By Chaim Levinson for Haaretz

Israel on Tuesday launched a pilot program under directive from Defense Minister Moshe Ya'alon to separate Israeli and Palestinian bus travel in the West Bank.

Palestinian workers will now have to return from Israel to the West Bank via the same checkpoint they left and will not be allowed to ride Israeli bus lines.

The new regulations, implemented by the Civil Administration, could lengthen some workers' commutes by as much as two hours, according to the human rights organizations that plan to appeal against the new rules to the High Court of Justice.

According to the plan, Palestinians who entered Israel from to work via the Rayhan, Hala, Eliyahu and Eyal checkpoints may now only return to their homes via the same checkpoints through which they left the West Bank. They will also no longer be allowed to ride common buses with Israelis to the West Bank. The pilot is expected to last three months, after which it will be reviewed.

Until now, Palestinian workers who had entered Israel could have return to the territories any way they chose. In central Israel, many thousands of workers who crossed into Israel through the Eyal checkpoint often returned to their homes on transit company Afik's buses that travel on Israel's Route 5 to the West Bank settelment of Ariel. From now on, the workers will have to return to the Eyal checkpoint and from there travel on Palestinian buses to their residences. This means that even Palestinians who live close to Route 5 and work in Israel will have to travel north to the Eyal checkpoint under the new plan. This commute could take as much as two hours longer than before.

Over the last few years, the Samaria Settlers Committee, along with Ariel resident and newly minted Likud MK Oren Hazan, has conducted a campaign calling for separation on buses.

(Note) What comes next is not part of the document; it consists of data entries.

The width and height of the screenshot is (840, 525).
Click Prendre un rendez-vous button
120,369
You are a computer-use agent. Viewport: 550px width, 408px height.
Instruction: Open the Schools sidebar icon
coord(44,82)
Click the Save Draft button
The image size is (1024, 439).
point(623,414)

Previous GOC Central Command Maj. Gen. Nitzan Alon rejected their claims that traveling on common buses constituted a security risk. Alon's position had been that as these workers were already in Israel, in the event any of them were dangerous and wanted to conduct an attack, they could do so anywhere inside Israel and not necessarily on a bus home in the West Bank.

Last October, Haaretz reported that Ya'alon accepted the settler committee's claims and ordered that all Palestinians who entered Israel at the Eyal checkpoint exit there as well.

"You don't need to be a security expert to realize that 20 Arabs on a bus with a Jewish driver and two or three passengers and one soldier with a gun is a set-up for an attack," Ya'alon said in response to criticism.

Haaretz also revealed the minutes of a subcommittee of the Knesset Foreign Affairs and Defense Committee, in which Karnei Shomron council head Yigal Lahav said: "Arab travel on buses is a victory over the Jewish occupier" and that it gave them "the experience of traveling with Jewish women." Yoni Dryer, a resident of Ariel, said that his wife had been heavily pregnant while traveling on the bus at one point, and the Arab workers had not gotten up to offer her their seats.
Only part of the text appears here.